Letter to the Convener of the Citizen Participation and Public Petitions Committee

Following today’s parliamentary evidence sesssion on our petition to require Police Scotland to record sex accurately in cases of rape or attempted rape, we sent the letter below to the Convenor of the Citizen Participation and Public Petitions Committee.

Jackson Carlaw MSP
Convener
Citizen Participation and Public Petitions Committee
By email

Dear Convenor,

PETITION 1876

Thank-you for offering us the opportunity to give evidence earlier. We appreciate the care the Committee has taken to pursue the issue we have raised.

As we said in Committee, we would support Mr Ewing’s suggestion that Police Scotland should be asked which of its values is reflected in giving any rape suspects control over which sex they are recorded as, and in making victims of rape experience having their male assailant described as a woman. As we noted, the recording choice by Police Scotland flows through into the courts, the media, and we presume may also influence the language used by investigating officers with victims. It would be useful to clarify that last point.

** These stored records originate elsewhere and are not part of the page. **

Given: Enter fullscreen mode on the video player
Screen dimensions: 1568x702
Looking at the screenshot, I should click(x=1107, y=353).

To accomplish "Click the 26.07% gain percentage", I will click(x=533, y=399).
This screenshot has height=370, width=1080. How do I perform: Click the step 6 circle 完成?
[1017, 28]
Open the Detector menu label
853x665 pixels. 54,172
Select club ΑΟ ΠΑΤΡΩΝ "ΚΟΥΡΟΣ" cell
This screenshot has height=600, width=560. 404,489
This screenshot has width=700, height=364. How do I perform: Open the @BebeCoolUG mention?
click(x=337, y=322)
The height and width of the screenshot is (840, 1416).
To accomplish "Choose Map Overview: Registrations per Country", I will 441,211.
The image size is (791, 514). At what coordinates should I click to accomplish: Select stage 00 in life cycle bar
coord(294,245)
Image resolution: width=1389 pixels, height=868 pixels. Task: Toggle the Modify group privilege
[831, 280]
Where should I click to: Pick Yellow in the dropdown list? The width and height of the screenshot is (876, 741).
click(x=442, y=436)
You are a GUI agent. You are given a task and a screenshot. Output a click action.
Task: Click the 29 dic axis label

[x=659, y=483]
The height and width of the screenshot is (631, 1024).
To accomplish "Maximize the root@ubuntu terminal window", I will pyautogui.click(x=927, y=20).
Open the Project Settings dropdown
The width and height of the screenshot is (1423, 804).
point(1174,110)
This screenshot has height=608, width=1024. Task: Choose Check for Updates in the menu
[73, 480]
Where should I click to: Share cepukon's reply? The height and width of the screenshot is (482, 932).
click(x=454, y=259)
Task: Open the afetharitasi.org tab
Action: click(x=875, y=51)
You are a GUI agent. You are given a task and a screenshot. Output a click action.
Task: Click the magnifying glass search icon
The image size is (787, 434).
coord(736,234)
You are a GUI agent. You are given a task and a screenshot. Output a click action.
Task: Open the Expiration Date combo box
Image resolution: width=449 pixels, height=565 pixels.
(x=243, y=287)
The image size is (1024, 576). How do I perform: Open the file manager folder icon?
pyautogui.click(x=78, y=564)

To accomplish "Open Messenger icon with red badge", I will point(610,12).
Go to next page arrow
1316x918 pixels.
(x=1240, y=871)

On the question of Andrew Miller, the point we wished the Committee to note is that in this case the person involved would evidently have met the test for being recorded as female if he had chosen to. Moreover, the court recorded that he had chosen not to by his own admission. As Dr Hunter Blackburn noted, we would ask the Committee to note that Miller’s conviction, which was on the basis of a guilty plea, is not under any sort of appeal, and the only appeal is in relation to his sentence. There are contexts, such as this, where the ability to refer to a specific criminal case is important. We make this point here because Police Scotland has previously asserted any concern is wholly theoretical. The case also illustrates so clearly that one effect of the policy is to give a rapist, and any other sex offender, control over how his sex is officially recorded.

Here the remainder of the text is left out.